What’s measured Total throughput → a specific gas-load rate Mass loss and collected condensables (TML/CVCM); species identity
Typical units mbar·L·s⁻¹·cm⁻² % (TML/CVCM)
Sample type Varying size, from material to assembly level Material level; mass greater than 100 mg and less than 300 mg, to fit within a 1 cm³ crucible
Why you care Pump-down time, achievable base pressure, gas load on a system Degradation of optics, detectors, coatings, mechanisms
Common drivers Vacuum-system and materials selection ECSS-Q-ST-70-02C, ASTM E595, ECSS-Q-ST-70-05C
Our service Offgassing testing Outgassing testing (TML/CVCM)

A material can be perfectly "clean" from a contamination standpoint and still impose a significant gas load on a system — and vice versa. That's the practical reason the two measurements exist separately.

How TS-Space uses the terms

To keep things unambiguous on our own reports, we tend to use "outgassing" for the general phenomenon and for contamination-oriented work, and "offgassing testing" specifically for the quantitative gas-load measurement — the accumulated-gas rate-of-rise test that produces a specific gas-load rate. But we're not precious about the words: tell us the question you need answered and we'll make sure you get the right measurement, whichever term you use for it.

Which do you need?

  • You're selecting materials for a vacuum system, worried about pump-down or base pressure, or need a gas-load figure to design against → you want gas-load quantification: Offgassing testing.

  • You're worried about deposits on optics, detectors or thermal surfaces, or working to a contamination standard → you want the contamination screen: Outgassing testing (TML/CVCM), with contamination analysis where species need identifying, usually alongside a Vacuum bakeout.

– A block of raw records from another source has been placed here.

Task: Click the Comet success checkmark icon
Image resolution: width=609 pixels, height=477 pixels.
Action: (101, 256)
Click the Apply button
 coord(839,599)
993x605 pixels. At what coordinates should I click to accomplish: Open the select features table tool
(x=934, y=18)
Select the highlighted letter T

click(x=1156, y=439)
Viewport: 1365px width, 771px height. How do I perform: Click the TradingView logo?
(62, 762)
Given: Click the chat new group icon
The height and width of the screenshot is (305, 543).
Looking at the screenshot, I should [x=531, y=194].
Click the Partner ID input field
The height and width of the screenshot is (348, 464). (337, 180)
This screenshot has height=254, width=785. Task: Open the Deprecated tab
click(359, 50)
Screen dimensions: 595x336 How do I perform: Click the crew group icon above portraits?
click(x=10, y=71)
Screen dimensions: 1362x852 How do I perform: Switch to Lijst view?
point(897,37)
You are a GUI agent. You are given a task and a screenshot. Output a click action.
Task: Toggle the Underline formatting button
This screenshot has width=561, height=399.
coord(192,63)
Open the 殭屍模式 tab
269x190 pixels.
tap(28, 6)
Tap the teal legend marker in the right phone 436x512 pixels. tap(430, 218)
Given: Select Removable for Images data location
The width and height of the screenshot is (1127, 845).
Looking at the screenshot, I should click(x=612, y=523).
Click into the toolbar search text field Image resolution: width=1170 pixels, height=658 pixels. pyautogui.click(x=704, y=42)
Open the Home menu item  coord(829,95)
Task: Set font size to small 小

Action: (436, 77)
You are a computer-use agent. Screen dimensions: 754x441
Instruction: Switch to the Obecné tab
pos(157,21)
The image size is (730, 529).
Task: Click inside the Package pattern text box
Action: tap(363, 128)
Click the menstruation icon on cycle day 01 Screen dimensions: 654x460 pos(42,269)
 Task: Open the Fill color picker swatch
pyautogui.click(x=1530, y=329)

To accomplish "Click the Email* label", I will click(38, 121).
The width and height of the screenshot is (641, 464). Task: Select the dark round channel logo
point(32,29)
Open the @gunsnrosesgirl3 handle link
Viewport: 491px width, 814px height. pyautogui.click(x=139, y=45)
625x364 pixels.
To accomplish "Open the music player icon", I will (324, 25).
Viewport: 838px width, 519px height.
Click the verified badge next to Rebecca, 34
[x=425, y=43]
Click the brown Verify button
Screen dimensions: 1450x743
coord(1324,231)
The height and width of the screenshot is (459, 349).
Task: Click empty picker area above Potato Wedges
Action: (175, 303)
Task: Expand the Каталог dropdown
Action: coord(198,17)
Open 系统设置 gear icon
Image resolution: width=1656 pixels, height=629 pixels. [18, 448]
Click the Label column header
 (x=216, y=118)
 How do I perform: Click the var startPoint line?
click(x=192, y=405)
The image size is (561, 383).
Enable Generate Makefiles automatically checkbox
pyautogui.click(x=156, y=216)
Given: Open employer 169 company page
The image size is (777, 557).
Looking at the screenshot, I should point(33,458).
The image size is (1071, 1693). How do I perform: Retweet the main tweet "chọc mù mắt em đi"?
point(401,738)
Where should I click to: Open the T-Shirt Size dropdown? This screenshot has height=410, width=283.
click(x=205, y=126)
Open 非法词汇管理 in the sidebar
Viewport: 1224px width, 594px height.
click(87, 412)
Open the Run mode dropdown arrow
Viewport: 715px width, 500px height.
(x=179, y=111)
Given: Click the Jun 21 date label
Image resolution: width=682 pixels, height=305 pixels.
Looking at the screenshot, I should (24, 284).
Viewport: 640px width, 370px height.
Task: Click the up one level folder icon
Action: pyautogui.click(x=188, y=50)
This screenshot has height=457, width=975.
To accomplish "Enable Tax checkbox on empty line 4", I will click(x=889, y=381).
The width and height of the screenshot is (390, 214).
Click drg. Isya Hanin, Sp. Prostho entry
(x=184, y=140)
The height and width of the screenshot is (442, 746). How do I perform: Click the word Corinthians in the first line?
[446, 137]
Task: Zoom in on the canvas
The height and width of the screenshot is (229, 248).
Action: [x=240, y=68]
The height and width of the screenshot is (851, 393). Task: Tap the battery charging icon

  • You need both → they're routinely run together; a bakeout with contamination monitoring followed by a gas-load measurement gives the complete picture.

Common questions

Is offgassing the same as outgassing? In practice, yes — the terms are widely used to mean the same thing. Any distinction is a matter of convention, not a fixed standard. What differs is the measurement you commission: gas load versus contamination.

What is offgassing testing? As we use the term, it's the quantitative measurement of a material's gas load under vacuum — its specific gas-load rate — by monitoring the pressure rise in an isolated chamber (the accumulated-gas, or rate-of-rise, method).

What units is an offgassing (gas-load) rate given in? A specific gas-load rate is typically reported in mbar·L·s⁻¹·cm⁻² — throughput per unit sample area.

Does a low gas-load rate mean a material is "clean"? Not necessarily. A low gas load doesn't guarantee low condensable contamination (TML/CVCM), which is measured separately. The two are related but distinct.